El aire infectado generó saturaciones auditivas en humanos. Ruidos que borraron de sus mentes concepciones previas. Ideas se redujeron a nada en medio de inquietudes ensordecedoras. Desencadenaron en silencios reflexivos absurdos. Estos, en introspecciones profundas que crearon individuos capaces de observar primero. De escuchar antes de hablar. De hacer antes de criticar.
Con este nuevo restablecimiento del orden, hubo consenso en la necesidad de lograr conexiones profundas entre desconocidos. De participar más activamente de esa comunidad. De verse y entenderse como cercanos y no como anónimos en las calles. Esto no implicaba conocer por el nombre los encuentros aleatorios al circular por las calles; sino un simple entendimiento de que todos comparten el mismo interés. Uno sano y constructivo: cuidarse a sí mismo y a los suyos, exigir el respeto básico para sí y sus allegados. Desarrollar y explotar la empatía.
Ver al ciclista varado por llanta y atreverse a ayudarlo. Ceder la silla en el bus. Ponerse los zapatos del otro sin siquiera juzgar su pensamiento. Reconociendo en cambio que, en otro contexto, podría ser un amigo o un familiar.
Bajo esta nueva lógica, existía un entendimiento colectivo de que todos quieren volver en la noche a casa a reunirse con sus allegados, comer, disfrutar de conversaciones. Reposar después de un día lleno de actividades que cultivan cuerpo y alma.
Esta configuración logró que todos indistintamente, admitieran que buscan varias cosas y las mismas a la vez. Un norte común con varias dimensiones. Un consenso colectivo que valía la pena defender. En esa búsqueda se listaban. (i) Espacios de descanso y entretenimiento sanos y saludables. (ii) Relaciones emocionales constructivas, de aquellas que no son idílicas o imitaciones de epopeyas de libro o película; sino de las que retan capacidades emocionales porque por su naturaleza, las relaciones afectivas oscilan, engordan y enflaquecen, pero llenan de gratitud en el largo plazo. Incluso en las utopías como esta, las relaciones emocionales admiten esas variaciones. (iii) Trabajos que les permitieran desarrollar sus capacidades mentales y físicas, retos difíciles de superar o de aguantar, posiciones que permiten experimentar la necesidad de crecer en lo personal y ofrecer lo mejor de sí para lograr por méritos propios lo que cada quien busca: un techo para vivir, alimentación y buen descanso para los suyos.

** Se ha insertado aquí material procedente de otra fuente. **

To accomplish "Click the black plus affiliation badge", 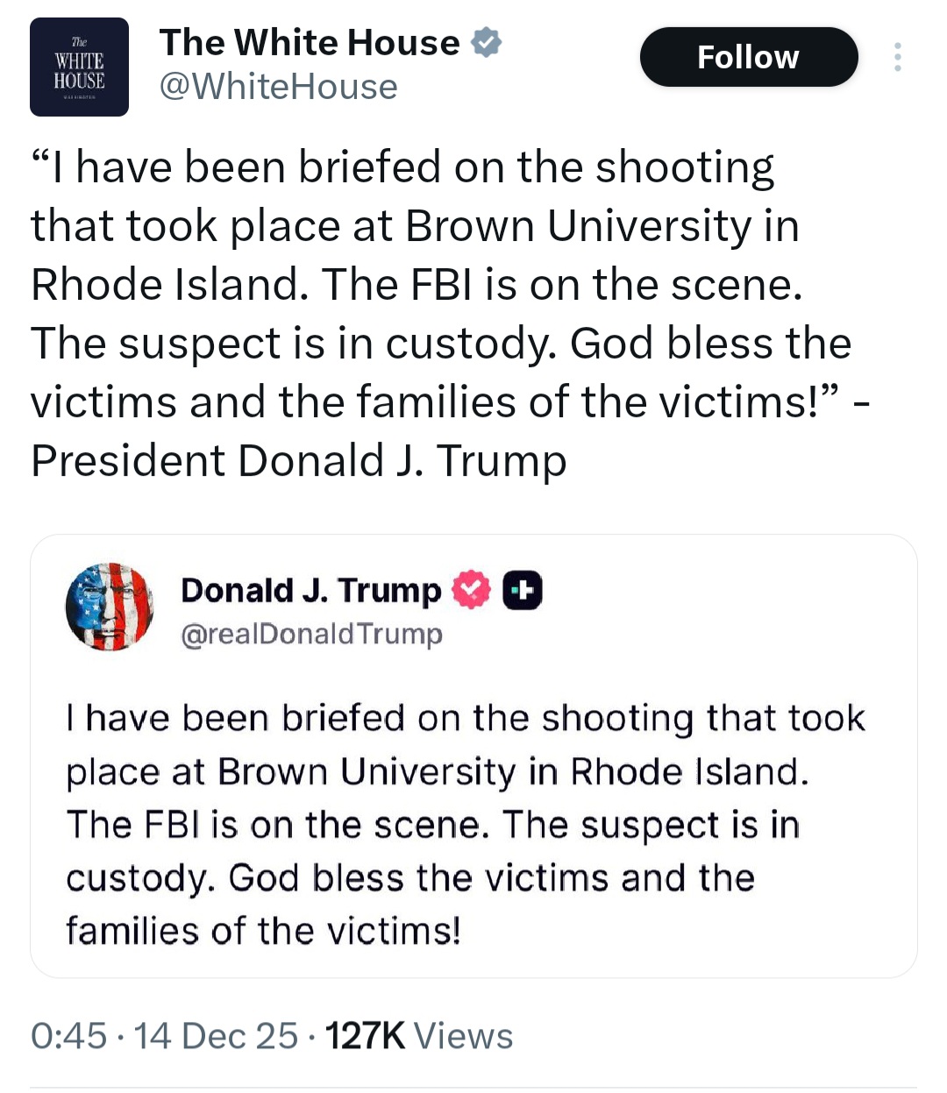I will coord(523,590).
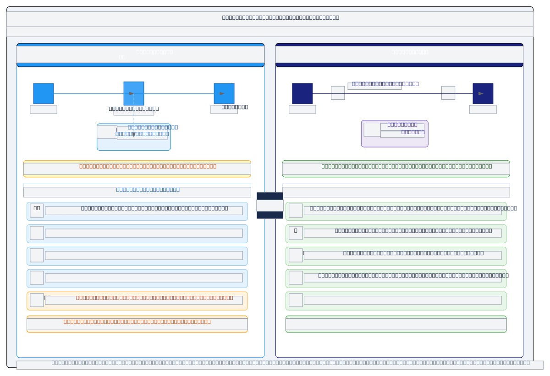550x376 pixels.
Task: Click the last blue node in the left flow
Action: click(224, 93)
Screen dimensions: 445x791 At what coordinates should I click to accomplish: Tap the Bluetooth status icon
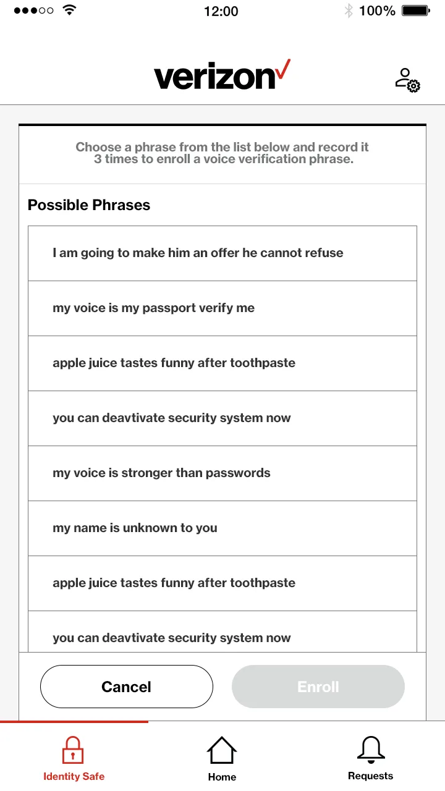tap(349, 11)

De esa forma, los que antes eran desconocidos en las calles, y en muchos casos despectivamente mal llamados “la gente”, pasó de ser un colectivo peyorativo a un individuo valioso y que compartía los mismos intereses propios. Uno que admitió alinearse bajo las mismas expectativas: ese interés sano y constructivo que procura cuidarse a sí mismo y a los suyos.

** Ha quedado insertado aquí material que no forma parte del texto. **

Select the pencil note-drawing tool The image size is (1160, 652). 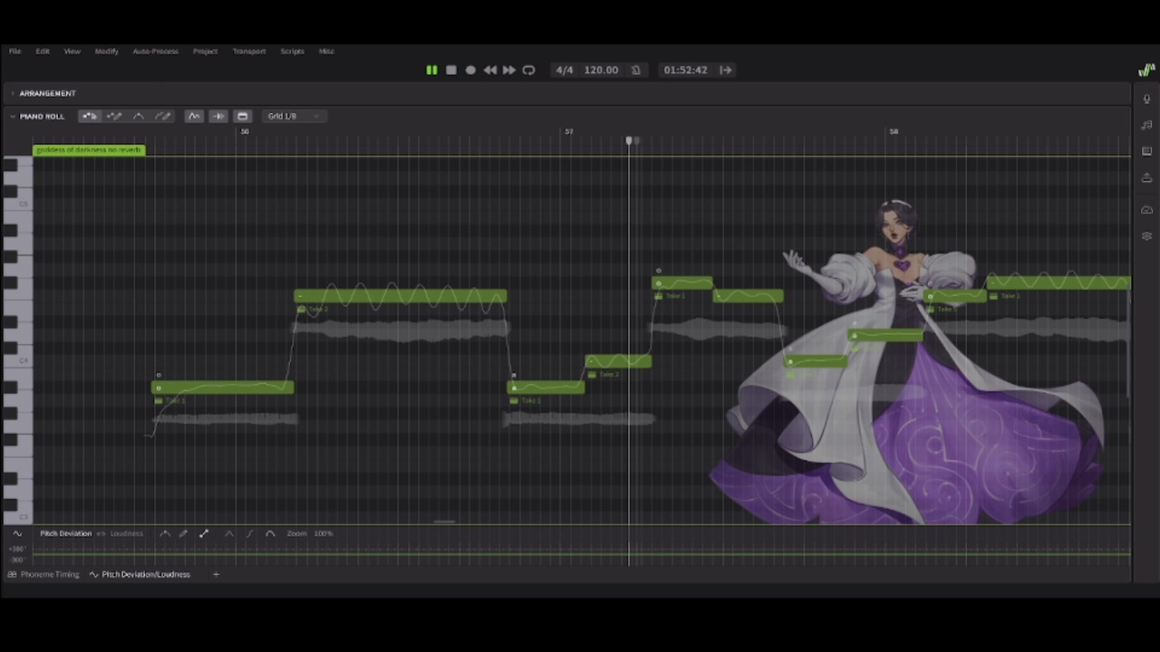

Los antes anónimos y ahora cercanos comenzaron a respetar las opiniones y acciones de los demás. A ponerse en los zapatos del otro. A no intentar imponerse sino a entenderse. A compartir sus intereses comunes y a defenderlos. En últimas, eran más los factores comunes que los individuales. Y se hizo necesario desarrollar la consciencia de que, para lograr esa particularización, es más fácil lograrla de manera individual y “rascarse las pulgas por cuenta propia”, antes que intentar lograrla de forma colectiva.
Esta estructura eliminó los egos sobredimensionados y el afán de dominar por encima de los otros para reconocer que todos son los mismos y la coherencia de los individuos como especie. Una inteligencia colectiva.
Nota: esta, como cualquier utopía, cuenta un futuro idílico favorecedor del bien humano. Dibuja un punto en el horizonte para procurarlo dentro de las restricciones y devenires que la realidad de la vida impone. Como este, hay muchos otros idilios sociales posibles, tantos como lectores encuentre esta columna. ¿A cuál le apunta? ¿Cómo se lo sueña?.